STORED ROWS —
+++
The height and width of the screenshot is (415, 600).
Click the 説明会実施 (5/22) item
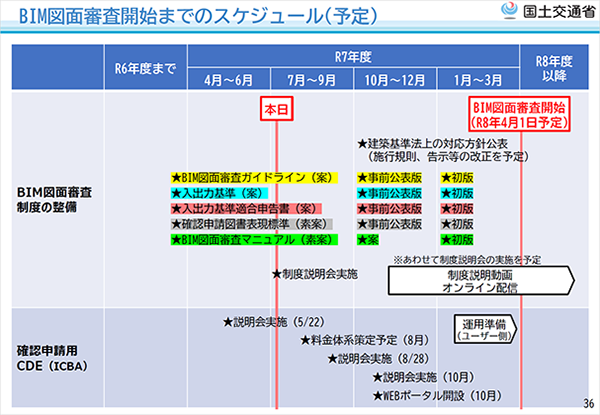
+++
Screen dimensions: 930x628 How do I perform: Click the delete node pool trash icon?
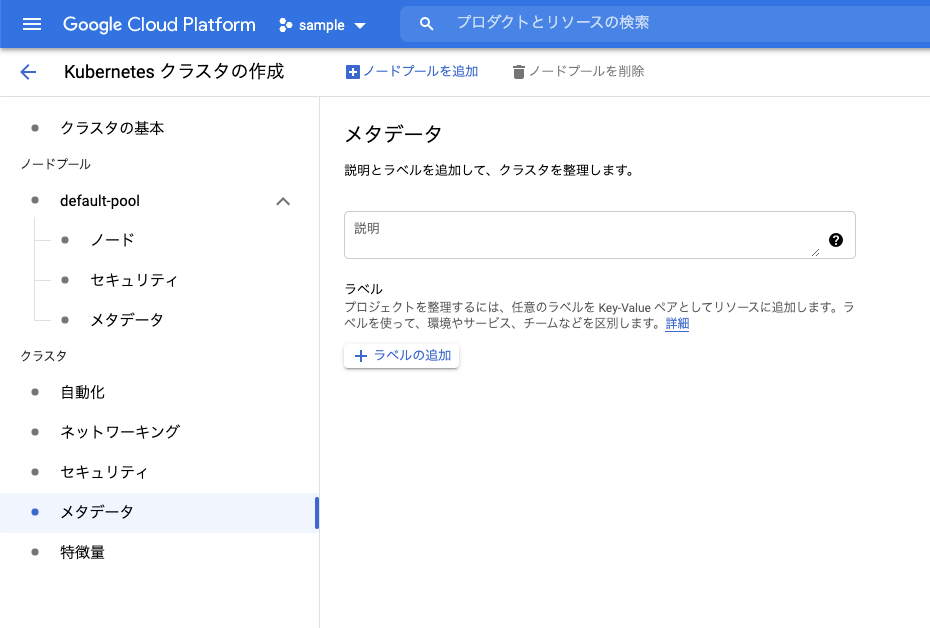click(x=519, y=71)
+++
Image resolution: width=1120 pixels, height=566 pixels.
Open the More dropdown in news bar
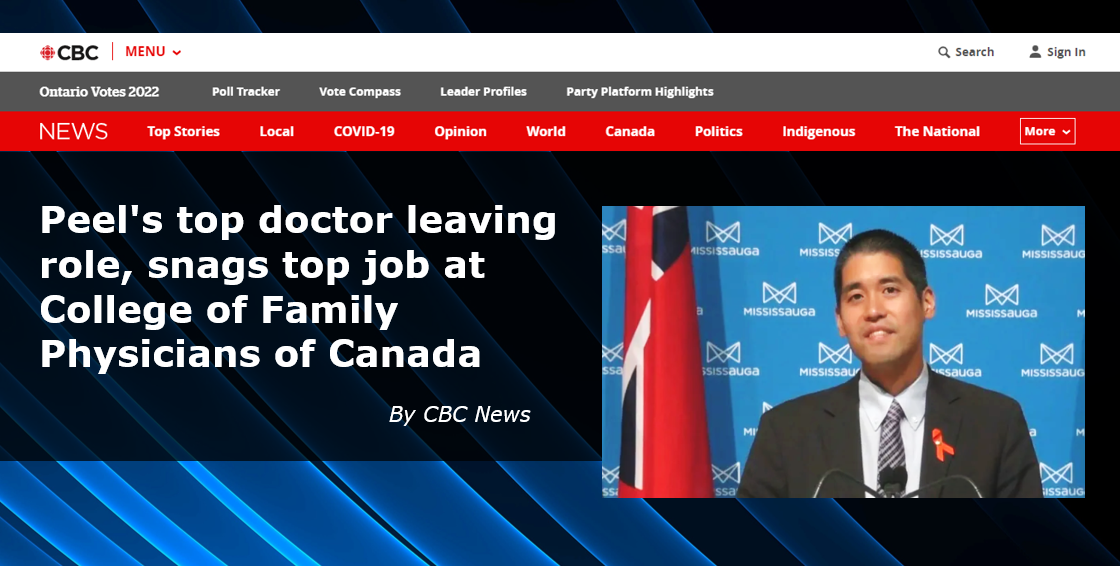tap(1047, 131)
+++
WHAT THE EXERCISE ASKS — Copy the material again word for word, from the line with "Image resolution: width=1120" up to and including the line with "tap(1047, 131)". Leave the pictures out.

SOLUTION —
Image resolution: width=1120 pixels, height=566 pixels.
Open the More dropdown in news bar
tap(1047, 131)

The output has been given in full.